Cette fois, la situation était très différente ; un pan entier de falaise s’était abattu sur la route, emportant dans l’abîme trois cents mètres de route, générant des semaines de travaux pour rebâtir une assise. Je fis demi-tour et cherchai vainement un raccordement vers l’est. Le trafic d’enfer du soir à Kathmandu m’avala avec ma mauvaise humeur, j’avais passé la journée à chercher mon chemin pour me retrouver au point de départ.
Le lendemain je repris la route, veillant au détour qui me maintiendrait sur l’axe principal, très inconfortable en raison des multiples chantiers et du trafic intense, mais ininterrompu celui-là. J’atteignis Raxaul en début d’après-midi et bouclai assez facilement les formalités des deux pays. En sortie de ville, j’aperçus les premiers étals de litchis et m’y arrêtai brièvement. Je traçais bien, malgré la circulation dense, malgré le jour perdu à Kathmandu, je pouvais encore envisager le détour de Kajuraho pour aller rendre visite au peintre et sa famille. Je passai Patna, me fis arrêter par la police qui me demanda mes papiers. Je ne retrouvai pas mon permis et l’agent ne voulait pas se contenter du permis international, il voulait la petite carte plastique originale que je ne retrouvai pas, nulle part. De guère lasse, il me libéra et je pus reprendre ma route, soucieux, pensif et de plus en plus inquiet. Je parviendrais probablement à passer entre les gouttes en Inde, mais c’était inimaginable aux frontières. Où pouvait bien se trouver cette petite carte de plastique. J’adressai une demande de reproduction que Raymonde parviendrait peut-être à m’apporter à Delhi, mais bon sang, ça c’était vraiment trop con. L’avais-je récupérée à la douane indienne ? Je me repassais vingt fois le film, les papiers, leur récupération, l’inspection du véhicule. La carte avait dû tomber quelque part, dans la rue ou à l’ATM quand j’avais retiré de l’argent. Comment allais-je passer les douanes ? Et si, et si cette foutue carte était restée à la douane, ou avait été retrouvée à la douane.
Je ne pouvais pas m’éloigner d’avantage, prendre un risque aux conséquences imprévisibles, sans avoir réellement cherché, vérifié. Demain, je ferai demi-tour.

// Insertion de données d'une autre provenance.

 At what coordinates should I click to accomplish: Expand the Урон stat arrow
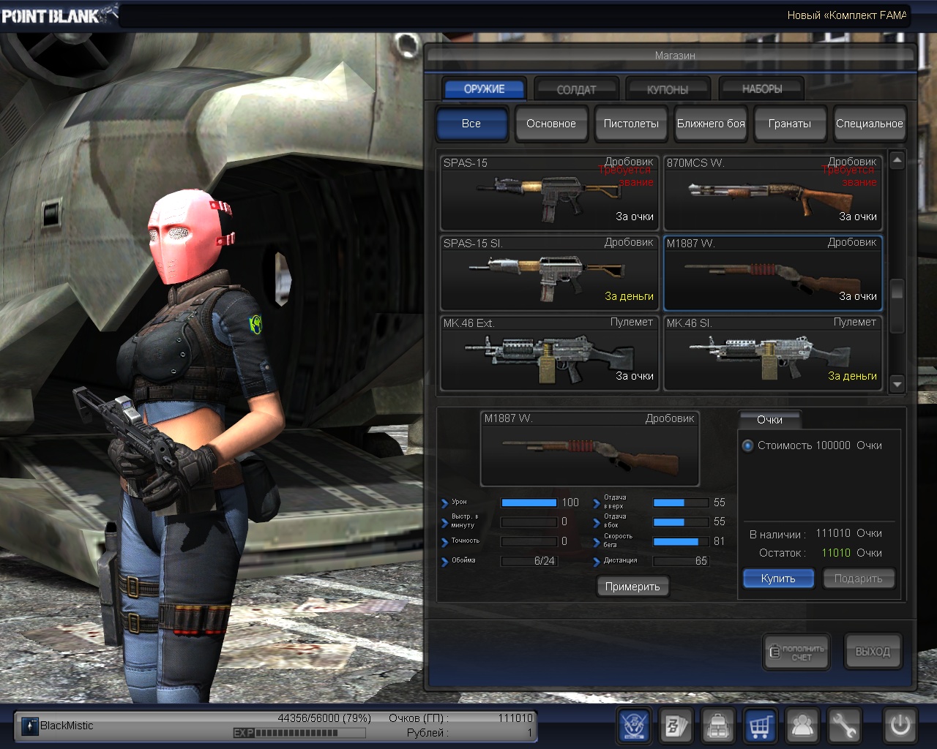pos(444,503)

Le lendemain me vit donc m’arrêter brièvement à Patna, pour faire une copie, peut-être utilisable, de mon permis sur la base des photos que j’avais dans mon téléphone, puis repartir vers Raxaul.

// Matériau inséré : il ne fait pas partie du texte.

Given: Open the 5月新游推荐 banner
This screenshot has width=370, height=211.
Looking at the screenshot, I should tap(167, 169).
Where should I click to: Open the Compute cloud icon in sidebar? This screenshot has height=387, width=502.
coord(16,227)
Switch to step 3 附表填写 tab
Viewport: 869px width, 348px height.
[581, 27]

A la douane, alors qu’un soldat en faction faisait mine de m’arrêter, son collègue, un demi sourire aux lèvres, lui fit signe de me laisser passer. On prévint un officier de service, on alla chercher un registre qui fut ouvert et entre deux grandes pages vierges, une petite carte de plastique à mon effigie attendait un retour improbable.
Cinq minutes plus tard, je reprenais la route, rassuré, bien qu’ayant perdu tout espoir de rattraper le temps perdu de ce détour de cinq cents kilomètres.